Al's parents arrived Christmas Eve to their house a little down the mountain from us. The plan was for them to come up here on Christmas morning. But........the road was covered in ice, and then a tree fell on a power line just above our house, so we were without power from about 8AM until late afternoon!

So......peanut butter and ritz crackers for Christmas dinner!! Not like any Christmas ever :)
We're going to try again today.......and I'm really looking forward to that steak!

Monday, December 7, 2009

Counting Down

This is the time of year when we are bombarded with "____shopping days until Christmas" or when we count down the days until family arrives or we're counting down the days, not so much for shopping, but for celebrating Christmas.

I'm in a countdown of a different sort......8 days until surgery! This will be a busy week, with a pre-op appointment, some last-minute cleaning and organizing to make things easier for Al (and ultimately for me, so that I won't stress over the details as I am sometimes prone to do!), some grocery shopping, a manicure and pedicure (the last pedicure for a while!), two extra choir rehearsals in preparation for next Sunday's Christmas program....Whew!! I'm tired just thinking about it all. It will likely be no problem at all for me to sleep through the surgery :)

I've also been organizing my reading materials and Bible study materials.....getting my paper and pencils in a readily accessible place, as well as organizing the books by category....biographies, non-fiction, political thrillers, "fluff". I know, I'm a compulsive organizer!

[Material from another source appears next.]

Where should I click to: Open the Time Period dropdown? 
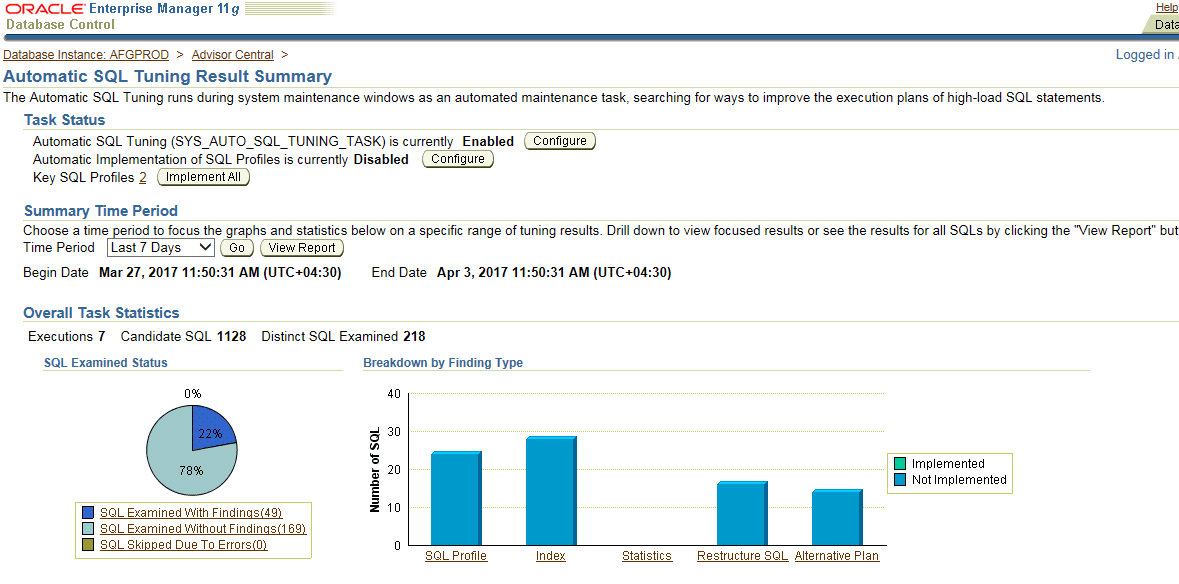[x=160, y=247]
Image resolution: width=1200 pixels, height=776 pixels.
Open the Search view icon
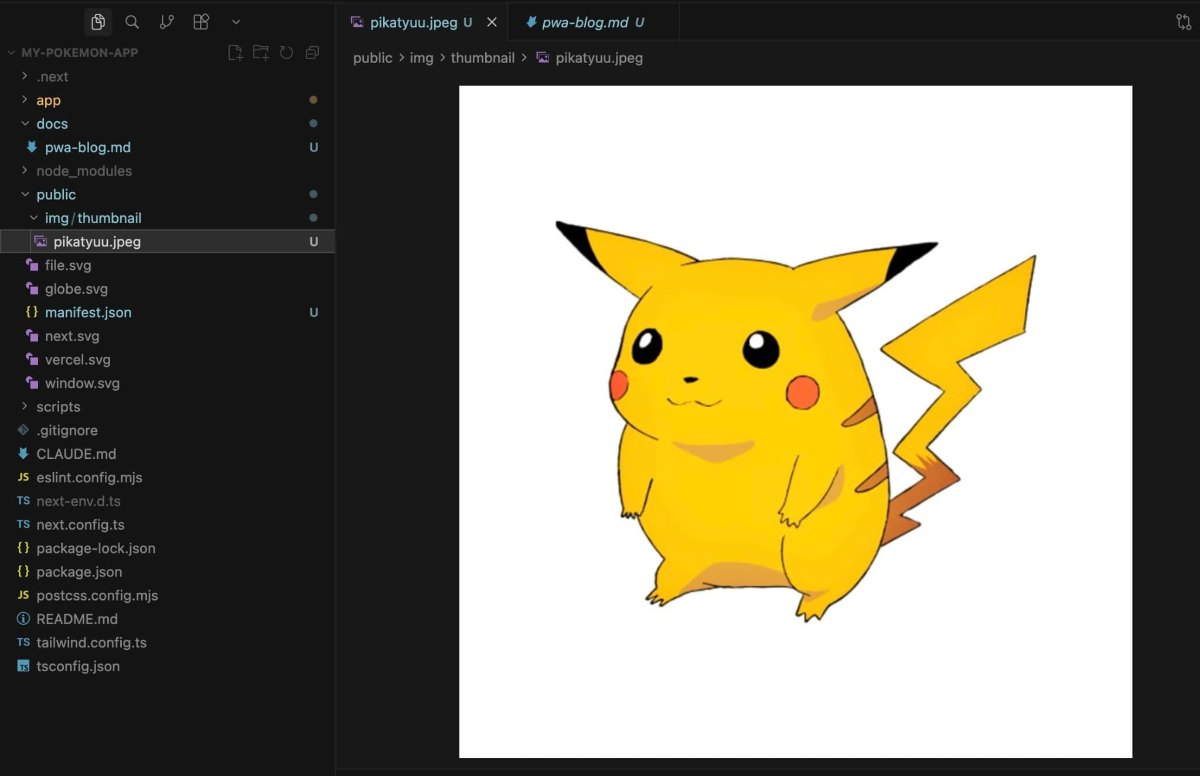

And I'm looking forward to next week. Not so much to the actual surgery, but to the day when the pain is gone and I can walk like a "regular person". People who walk without pain take so much for granted!! And I'm actually looking forward to the recovery period......the time of sitting, and reading, and studying, and hearing what God has to say. Looking forward to the time of forced inactivity, a time to "be still and know that I am God". It is my prayer that the surgery goes well, that the recovery will be complete and that the surgery accomplishes what it is intended to do. Even more, it is my prayer that I will use this time of sitting wisely, and that I will cooperate with God so that He can accomplish in me what He intends during this time.

Thursday, December 3, 2009

Some Thoughts about Thanksgiving, Grandchildren and God's Grace

Thanksgiving weekend is now history.....and what a wonderful weekend it was! The house was full of people, lots of laughter, good food, great memories! It was so much fun to see AJ and Christopher playing together. Of course, for a not-exactly-mobile person such as I am right now, having the floor covered with toys presented some interesting challenges. I am happy to report that there were no stumbles, and all the army men are now safely back in their plastic container until the next visit, all the legos are safely put away, and all the pieces of the board games are in the correct boxes!

Watching AJ and Christopher together is like a trip down memory lane for me. They are both so very much like their dads that I could almost believe I have been transported back in time.....at least until Brian and Brandon come into the room! Interesting how they are so very much alike yet at the same time so very different. I find myself chuckling (very quietly, mind you!) when I hear Brian and Brandon saying to their sons some of the very same things Al and I said to them not so very many years ago. And I think that, in spite of the many mistakes I made as a parent, I must have gotten a few things right!

AJ and Christopher are both such precious little boys. Not perfect, but precious. And so very loved by their Nana and Opa. I think this may be a good illustration of God's grace toward us. He doesn't love us because we're perfect, because we always get everything right. Rather, His love toward us is in spite of the fact that we aren't perfect, that we don't always make good choices, that more often than we care to admit we make poor choices. Yet His love never stops. Just as my love for my sons and my grandsons doesn't stop when they "mess up", how much more this is true of God's love for us. Because we're not perfect......but we are precious!